* [PROBLEM TO SOLVE]
Could you reproduce every record below exactly as written?

* [INFORMATION GIVEN]
________________________________________

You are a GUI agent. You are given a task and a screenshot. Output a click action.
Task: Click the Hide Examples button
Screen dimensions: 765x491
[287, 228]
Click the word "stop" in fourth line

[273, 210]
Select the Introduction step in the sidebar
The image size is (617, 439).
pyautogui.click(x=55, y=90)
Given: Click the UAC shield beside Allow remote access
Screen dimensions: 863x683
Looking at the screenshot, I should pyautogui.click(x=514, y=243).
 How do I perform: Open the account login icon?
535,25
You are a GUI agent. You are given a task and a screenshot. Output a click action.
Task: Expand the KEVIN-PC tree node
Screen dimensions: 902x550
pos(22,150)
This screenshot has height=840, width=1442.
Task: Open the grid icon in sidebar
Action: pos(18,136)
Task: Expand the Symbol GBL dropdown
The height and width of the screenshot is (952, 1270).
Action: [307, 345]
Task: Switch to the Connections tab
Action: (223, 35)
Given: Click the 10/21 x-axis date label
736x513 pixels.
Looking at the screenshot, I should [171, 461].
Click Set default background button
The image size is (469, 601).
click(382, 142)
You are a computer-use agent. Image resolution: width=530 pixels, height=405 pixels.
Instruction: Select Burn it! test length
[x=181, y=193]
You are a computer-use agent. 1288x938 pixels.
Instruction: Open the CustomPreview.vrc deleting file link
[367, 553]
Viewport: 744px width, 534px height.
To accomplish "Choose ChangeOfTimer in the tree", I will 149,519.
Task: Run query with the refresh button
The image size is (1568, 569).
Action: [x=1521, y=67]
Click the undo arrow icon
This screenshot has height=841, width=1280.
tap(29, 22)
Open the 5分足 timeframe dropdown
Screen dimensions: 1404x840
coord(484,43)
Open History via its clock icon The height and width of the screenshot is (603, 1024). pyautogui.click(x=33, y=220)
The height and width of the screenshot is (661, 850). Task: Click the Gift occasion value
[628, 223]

________________________________________

* [ANSWER SECTION]
You are a GUI agent. You are given a task and a screenshot. Output a click action.
Task: Click the Hide Examples button
Screen dimensions: 765x491
[287, 228]
Click the word "stop" in fourth line

[273, 210]
Select the Introduction step in the sidebar
The image size is (617, 439).
pyautogui.click(x=55, y=90)
Given: Click the UAC shield beside Allow remote access
Screen dimensions: 863x683
Looking at the screenshot, I should pyautogui.click(x=514, y=243).
 How do I perform: Open the account login icon?
535,25
You are a GUI agent. You are given a task and a screenshot. Output a click action.
Task: Expand the KEVIN-PC tree node
Screen dimensions: 902x550
pos(22,150)
This screenshot has height=840, width=1442.
Task: Open the grid icon in sidebar
Action: pos(18,136)
Task: Expand the Symbol GBL dropdown
The height and width of the screenshot is (952, 1270).
Action: [307, 345]
Task: Switch to the Connections tab
Action: (223, 35)
Given: Click the 10/21 x-axis date label
736x513 pixels.
Looking at the screenshot, I should [171, 461].
Click Set default background button
The image size is (469, 601).
click(382, 142)
You are a computer-use agent. Image resolution: width=530 pixels, height=405 pixels.
Instruction: Select Burn it! test length
[x=181, y=193]
You are a computer-use agent. 1288x938 pixels.
Instruction: Open the CustomPreview.vrc deleting file link
[367, 553]
Viewport: 744px width, 534px height.
To accomplish "Choose ChangeOfTimer in the tree", I will 149,519.
Task: Run query with the refresh button
The image size is (1568, 569).
Action: [x=1521, y=67]
Click the undo arrow icon
This screenshot has height=841, width=1280.
tap(29, 22)
Open the 5分足 timeframe dropdown
Screen dimensions: 1404x840
coord(484,43)
Open History via its clock icon The height and width of the screenshot is (603, 1024). pyautogui.click(x=33, y=220)
The height and width of the screenshot is (661, 850). Task: Click the Gift occasion value
[628, 223]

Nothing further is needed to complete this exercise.